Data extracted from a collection
============================================================
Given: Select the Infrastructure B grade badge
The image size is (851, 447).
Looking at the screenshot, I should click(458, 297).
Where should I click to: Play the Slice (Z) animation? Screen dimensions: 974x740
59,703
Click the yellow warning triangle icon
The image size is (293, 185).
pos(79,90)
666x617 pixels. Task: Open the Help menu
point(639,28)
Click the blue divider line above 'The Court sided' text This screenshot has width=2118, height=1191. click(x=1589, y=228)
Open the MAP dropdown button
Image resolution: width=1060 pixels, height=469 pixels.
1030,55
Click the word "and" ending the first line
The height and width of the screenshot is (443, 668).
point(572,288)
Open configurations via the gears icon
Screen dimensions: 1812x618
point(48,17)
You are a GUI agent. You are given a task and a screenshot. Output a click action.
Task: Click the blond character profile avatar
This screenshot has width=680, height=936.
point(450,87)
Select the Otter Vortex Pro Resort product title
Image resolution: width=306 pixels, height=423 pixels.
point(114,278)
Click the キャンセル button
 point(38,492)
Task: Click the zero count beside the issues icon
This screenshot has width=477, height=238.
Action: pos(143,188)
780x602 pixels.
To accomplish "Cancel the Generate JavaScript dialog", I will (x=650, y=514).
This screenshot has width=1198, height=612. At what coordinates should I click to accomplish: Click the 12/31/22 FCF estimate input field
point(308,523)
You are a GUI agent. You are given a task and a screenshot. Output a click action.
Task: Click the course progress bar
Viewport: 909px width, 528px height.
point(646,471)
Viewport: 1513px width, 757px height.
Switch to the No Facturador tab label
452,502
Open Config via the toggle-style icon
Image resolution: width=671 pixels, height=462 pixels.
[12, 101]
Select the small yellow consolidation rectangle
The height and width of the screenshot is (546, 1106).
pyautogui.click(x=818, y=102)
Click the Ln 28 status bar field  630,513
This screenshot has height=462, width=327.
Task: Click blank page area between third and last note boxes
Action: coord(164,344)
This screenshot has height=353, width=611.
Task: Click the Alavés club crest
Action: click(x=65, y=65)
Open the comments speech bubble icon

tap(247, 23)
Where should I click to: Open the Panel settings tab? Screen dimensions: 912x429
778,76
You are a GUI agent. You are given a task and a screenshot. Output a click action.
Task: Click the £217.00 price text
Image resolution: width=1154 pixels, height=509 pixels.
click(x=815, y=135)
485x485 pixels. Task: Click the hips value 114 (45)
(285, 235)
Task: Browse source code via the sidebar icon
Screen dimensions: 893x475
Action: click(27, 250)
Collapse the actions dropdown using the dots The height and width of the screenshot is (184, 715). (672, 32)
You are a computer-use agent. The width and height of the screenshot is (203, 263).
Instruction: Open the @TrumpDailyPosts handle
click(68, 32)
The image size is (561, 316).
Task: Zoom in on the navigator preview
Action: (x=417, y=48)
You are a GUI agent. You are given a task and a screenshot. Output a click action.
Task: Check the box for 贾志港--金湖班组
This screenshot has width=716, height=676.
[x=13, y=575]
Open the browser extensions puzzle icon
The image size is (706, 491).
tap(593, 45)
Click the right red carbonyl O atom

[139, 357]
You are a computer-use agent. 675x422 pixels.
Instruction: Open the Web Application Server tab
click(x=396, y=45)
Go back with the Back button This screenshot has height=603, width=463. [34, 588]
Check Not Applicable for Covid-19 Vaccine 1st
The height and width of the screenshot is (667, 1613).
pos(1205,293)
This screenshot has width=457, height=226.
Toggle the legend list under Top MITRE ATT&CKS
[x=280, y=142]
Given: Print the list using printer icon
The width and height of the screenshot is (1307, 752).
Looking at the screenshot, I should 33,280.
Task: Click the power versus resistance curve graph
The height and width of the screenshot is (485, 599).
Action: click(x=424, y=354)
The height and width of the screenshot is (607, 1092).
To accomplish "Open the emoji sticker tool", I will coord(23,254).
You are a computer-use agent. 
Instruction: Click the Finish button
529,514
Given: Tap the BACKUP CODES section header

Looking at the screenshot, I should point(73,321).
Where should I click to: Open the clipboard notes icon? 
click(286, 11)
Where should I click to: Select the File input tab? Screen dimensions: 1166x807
============================================================
■ **Problem to solve**
Both the line containing "Viewport: 909px width, 528px height." and the line containing "This screenshot has width=457, height=226." belong in the answer. Print them and every line above that falls between them exactly, and no others.

■ **The answer**
Viewport: 909px width, 528px height.
point(646,471)
Viewport: 1513px width, 757px height.
Switch to the No Facturador tab label
452,502
Open Config via the toggle-style icon
Image resolution: width=671 pixels, height=462 pixels.
[12, 101]
Select the small yellow consolidation rectangle
The height and width of the screenshot is (546, 1106).
pyautogui.click(x=818, y=102)
Click the Ln 28 status bar field  630,513
This screenshot has height=462, width=327.
Task: Click blank page area between third and last note boxes
Action: coord(164,344)
This screenshot has height=353, width=611.
Task: Click the Alavés club crest
Action: click(x=65, y=65)
Open the comments speech bubble icon

tap(247, 23)
Where should I click to: Open the Panel settings tab? Screen dimensions: 912x429
778,76
You are a GUI agent. You are given a task and a screenshot. Output a click action.
Task: Click the £217.00 price text
Image resolution: width=1154 pixels, height=509 pixels.
click(x=815, y=135)
485x485 pixels. Task: Click the hips value 114 (45)
(285, 235)
Task: Browse source code via the sidebar icon
Screen dimensions: 893x475
Action: click(27, 250)
Collapse the actions dropdown using the dots The height and width of the screenshot is (184, 715). (672, 32)
You are a computer-use agent. The width and height of the screenshot is (203, 263).
Instruction: Open the @TrumpDailyPosts handle
click(68, 32)
The image size is (561, 316).
Task: Zoom in on the navigator preview
Action: (x=417, y=48)
You are a GUI agent. You are given a task and a screenshot. Output a click action.
Task: Check the box for 贾志港--金湖班组
This screenshot has width=716, height=676.
[x=13, y=575]
Open the browser extensions puzzle icon
The image size is (706, 491).
tap(593, 45)
Click the right red carbonyl O atom

[139, 357]
You are a computer-use agent. 675x422 pixels.
Instruction: Open the Web Application Server tab
click(x=396, y=45)
Go back with the Back button This screenshot has height=603, width=463. [34, 588]
Check Not Applicable for Covid-19 Vaccine 1st
The height and width of the screenshot is (667, 1613).
pos(1205,293)
This screenshot has width=457, height=226.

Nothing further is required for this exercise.